● **About this task**
What lines below contain the word "Expand"? Please pull each one out.

● **Data for processing**
_ _ _ _ _ _ _

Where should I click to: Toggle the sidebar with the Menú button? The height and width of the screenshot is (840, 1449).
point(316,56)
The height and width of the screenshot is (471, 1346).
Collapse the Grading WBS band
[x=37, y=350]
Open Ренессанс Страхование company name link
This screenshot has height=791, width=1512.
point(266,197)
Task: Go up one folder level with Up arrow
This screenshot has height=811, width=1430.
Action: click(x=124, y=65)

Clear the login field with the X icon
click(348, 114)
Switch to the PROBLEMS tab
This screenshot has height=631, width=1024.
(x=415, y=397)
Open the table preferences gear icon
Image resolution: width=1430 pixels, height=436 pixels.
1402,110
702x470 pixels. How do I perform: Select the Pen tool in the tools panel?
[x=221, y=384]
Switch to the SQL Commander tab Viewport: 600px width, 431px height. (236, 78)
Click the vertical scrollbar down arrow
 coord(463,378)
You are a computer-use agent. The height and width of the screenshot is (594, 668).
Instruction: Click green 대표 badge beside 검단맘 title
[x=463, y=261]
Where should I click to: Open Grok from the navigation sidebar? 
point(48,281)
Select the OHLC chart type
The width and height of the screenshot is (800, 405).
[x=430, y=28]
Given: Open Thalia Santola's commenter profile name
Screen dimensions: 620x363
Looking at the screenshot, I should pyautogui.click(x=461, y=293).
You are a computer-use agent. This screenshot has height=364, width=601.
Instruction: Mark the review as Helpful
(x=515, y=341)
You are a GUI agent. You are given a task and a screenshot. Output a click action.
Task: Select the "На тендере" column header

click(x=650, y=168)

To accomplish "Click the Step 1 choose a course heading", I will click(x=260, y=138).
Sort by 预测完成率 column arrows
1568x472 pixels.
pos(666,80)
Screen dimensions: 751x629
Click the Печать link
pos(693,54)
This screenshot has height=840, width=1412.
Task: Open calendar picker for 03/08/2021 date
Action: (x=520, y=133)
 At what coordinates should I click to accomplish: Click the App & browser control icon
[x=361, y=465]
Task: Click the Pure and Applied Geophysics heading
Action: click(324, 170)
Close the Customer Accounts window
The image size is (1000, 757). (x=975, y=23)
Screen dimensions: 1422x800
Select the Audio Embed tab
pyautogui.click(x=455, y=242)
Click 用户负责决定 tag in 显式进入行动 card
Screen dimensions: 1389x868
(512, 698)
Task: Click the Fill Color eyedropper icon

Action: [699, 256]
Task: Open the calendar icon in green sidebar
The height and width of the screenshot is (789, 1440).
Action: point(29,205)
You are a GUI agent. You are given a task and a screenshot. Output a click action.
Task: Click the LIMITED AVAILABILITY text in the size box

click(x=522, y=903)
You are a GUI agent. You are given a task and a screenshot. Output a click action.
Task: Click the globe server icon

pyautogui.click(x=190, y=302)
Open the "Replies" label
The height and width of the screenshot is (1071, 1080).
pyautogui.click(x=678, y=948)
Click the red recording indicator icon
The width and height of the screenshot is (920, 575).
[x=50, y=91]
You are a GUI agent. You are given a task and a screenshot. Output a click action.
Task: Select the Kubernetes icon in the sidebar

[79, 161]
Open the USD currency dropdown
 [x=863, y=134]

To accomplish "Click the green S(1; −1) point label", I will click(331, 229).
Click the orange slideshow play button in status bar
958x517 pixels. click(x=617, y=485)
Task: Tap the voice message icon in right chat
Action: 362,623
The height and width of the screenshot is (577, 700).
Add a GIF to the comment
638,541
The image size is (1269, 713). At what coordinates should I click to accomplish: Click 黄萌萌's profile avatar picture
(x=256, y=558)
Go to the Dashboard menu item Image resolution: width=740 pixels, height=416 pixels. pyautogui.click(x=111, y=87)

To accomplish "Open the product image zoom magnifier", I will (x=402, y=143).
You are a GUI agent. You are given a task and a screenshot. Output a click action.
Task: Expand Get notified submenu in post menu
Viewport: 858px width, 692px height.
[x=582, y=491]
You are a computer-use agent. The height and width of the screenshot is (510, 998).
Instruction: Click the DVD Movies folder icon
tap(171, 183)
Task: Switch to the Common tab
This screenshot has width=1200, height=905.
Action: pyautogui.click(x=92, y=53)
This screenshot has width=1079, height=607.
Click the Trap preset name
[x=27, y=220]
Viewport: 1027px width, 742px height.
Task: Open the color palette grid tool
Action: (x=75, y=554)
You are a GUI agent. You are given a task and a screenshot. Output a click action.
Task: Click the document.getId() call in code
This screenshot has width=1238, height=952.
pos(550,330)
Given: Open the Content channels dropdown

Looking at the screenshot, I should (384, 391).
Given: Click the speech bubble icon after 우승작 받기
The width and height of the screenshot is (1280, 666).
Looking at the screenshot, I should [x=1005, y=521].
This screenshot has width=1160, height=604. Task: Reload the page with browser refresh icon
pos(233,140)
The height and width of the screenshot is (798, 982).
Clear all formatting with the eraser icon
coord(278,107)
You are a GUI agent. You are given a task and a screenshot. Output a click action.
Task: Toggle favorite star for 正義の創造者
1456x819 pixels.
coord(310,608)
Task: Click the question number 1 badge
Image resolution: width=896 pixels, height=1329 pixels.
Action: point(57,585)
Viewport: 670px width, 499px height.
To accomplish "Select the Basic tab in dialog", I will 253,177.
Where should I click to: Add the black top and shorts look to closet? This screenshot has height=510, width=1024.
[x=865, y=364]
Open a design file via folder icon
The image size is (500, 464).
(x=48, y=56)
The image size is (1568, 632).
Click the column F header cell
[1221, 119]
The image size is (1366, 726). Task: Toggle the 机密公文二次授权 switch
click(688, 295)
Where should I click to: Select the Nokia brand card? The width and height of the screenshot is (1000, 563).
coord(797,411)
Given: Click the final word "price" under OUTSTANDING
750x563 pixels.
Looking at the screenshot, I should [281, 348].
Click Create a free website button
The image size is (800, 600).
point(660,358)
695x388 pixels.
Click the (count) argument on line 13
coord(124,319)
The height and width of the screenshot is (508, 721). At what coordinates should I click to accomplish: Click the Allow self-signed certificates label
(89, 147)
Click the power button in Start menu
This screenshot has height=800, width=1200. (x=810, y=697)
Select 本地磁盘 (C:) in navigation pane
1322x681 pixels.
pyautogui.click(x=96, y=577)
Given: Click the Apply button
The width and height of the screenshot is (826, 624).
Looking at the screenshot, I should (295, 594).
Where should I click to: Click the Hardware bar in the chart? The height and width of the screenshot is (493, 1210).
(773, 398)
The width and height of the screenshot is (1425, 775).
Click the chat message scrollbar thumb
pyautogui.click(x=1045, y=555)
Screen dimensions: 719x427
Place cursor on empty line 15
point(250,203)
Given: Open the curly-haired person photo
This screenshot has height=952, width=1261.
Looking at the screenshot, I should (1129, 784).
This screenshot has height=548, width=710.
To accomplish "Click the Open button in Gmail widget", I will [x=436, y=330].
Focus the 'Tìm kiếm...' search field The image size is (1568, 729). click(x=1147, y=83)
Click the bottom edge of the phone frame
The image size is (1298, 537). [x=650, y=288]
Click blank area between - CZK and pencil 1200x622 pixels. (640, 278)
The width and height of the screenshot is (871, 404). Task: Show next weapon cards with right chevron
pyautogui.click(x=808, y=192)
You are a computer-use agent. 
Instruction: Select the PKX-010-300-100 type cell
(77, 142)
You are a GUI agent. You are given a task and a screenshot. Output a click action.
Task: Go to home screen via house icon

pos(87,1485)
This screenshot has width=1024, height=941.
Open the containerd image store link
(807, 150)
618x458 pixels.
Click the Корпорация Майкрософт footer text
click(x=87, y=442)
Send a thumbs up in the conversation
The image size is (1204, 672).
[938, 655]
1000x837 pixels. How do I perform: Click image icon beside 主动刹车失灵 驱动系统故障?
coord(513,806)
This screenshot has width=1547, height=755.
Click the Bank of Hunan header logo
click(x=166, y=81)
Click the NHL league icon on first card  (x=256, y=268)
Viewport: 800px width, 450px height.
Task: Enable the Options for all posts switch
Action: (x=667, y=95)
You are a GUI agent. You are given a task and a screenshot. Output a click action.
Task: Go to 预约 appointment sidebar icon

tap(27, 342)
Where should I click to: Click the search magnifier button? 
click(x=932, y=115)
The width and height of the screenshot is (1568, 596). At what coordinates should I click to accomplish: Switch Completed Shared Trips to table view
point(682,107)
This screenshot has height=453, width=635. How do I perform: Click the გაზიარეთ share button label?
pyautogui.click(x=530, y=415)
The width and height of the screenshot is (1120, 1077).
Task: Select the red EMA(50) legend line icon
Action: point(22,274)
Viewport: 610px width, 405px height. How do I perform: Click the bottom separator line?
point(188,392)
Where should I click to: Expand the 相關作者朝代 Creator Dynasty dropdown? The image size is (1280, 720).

_ _ _ _ _ _ _

● **Your response**
Task: Expand Get notified submenu in post menu
Where should I click to: Expand the 相關作者朝代 Creator Dynasty dropdown? The image size is (1280, 720).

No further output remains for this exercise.